PEGylated Bovine Carboxyhemoglobin (SANGUINATE™): Results of Clinical Safety Testing and Use in Patients

Oxygen transfer agents have long been sought as a means to treat hypoxia caused by congenital or acquired conditions. Hemoglobin-based oxygen carriers were in clinical development as blood substitutes, but development was halted due to the finding of significant vasoactivity. Rather than develop a blood substitute, a product for indications characterized by hypoxia is in development. PEGylated bovine carboxyhemoglobin (SANGUINATE™) is both a carbon monoxide releasing molecule and an oxygen transfer agent.
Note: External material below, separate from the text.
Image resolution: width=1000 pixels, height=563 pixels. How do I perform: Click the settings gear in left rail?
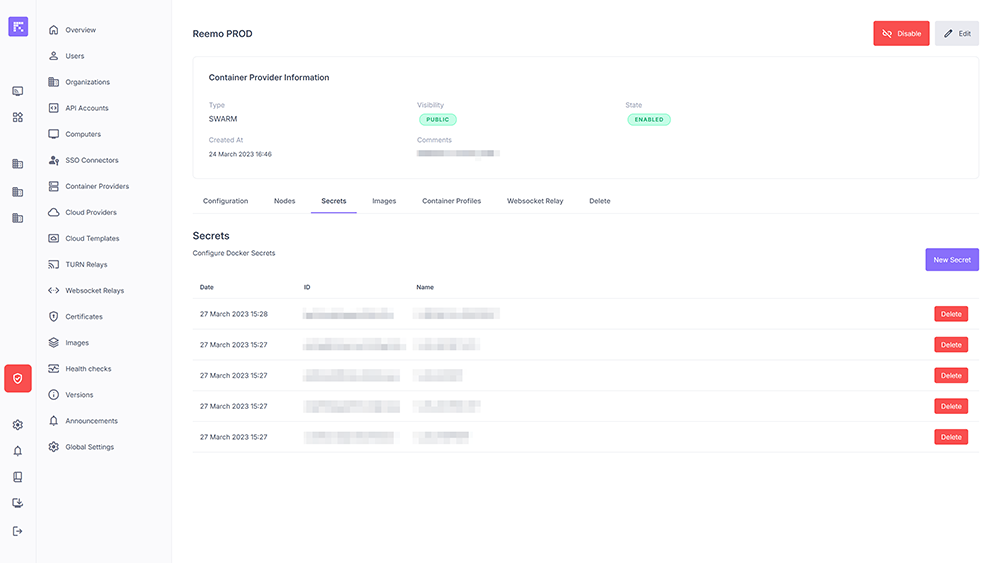tap(18, 425)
It is comprised of three functional components that act to inhibit vasoconstriction, reduce inflammation and optimize the delivery of oxygen. SANGUINATE has the potential to reduce or prevent the effects of ischemia by inhibiting vasoconstriction and re-oxygenating tissue. Phase 1 safety trials in healthy volunteers were completed in 2013. SANGUINATE was shown to be safe and well tolerated with no serious adverse effects. Phase Ib studies have been completed in stable patients with Sickle Cell Disease. SANGUINATE has also been administered to two patients under emergency use protocols. Both patients exhibited improved status following treatment with SANGUINATE.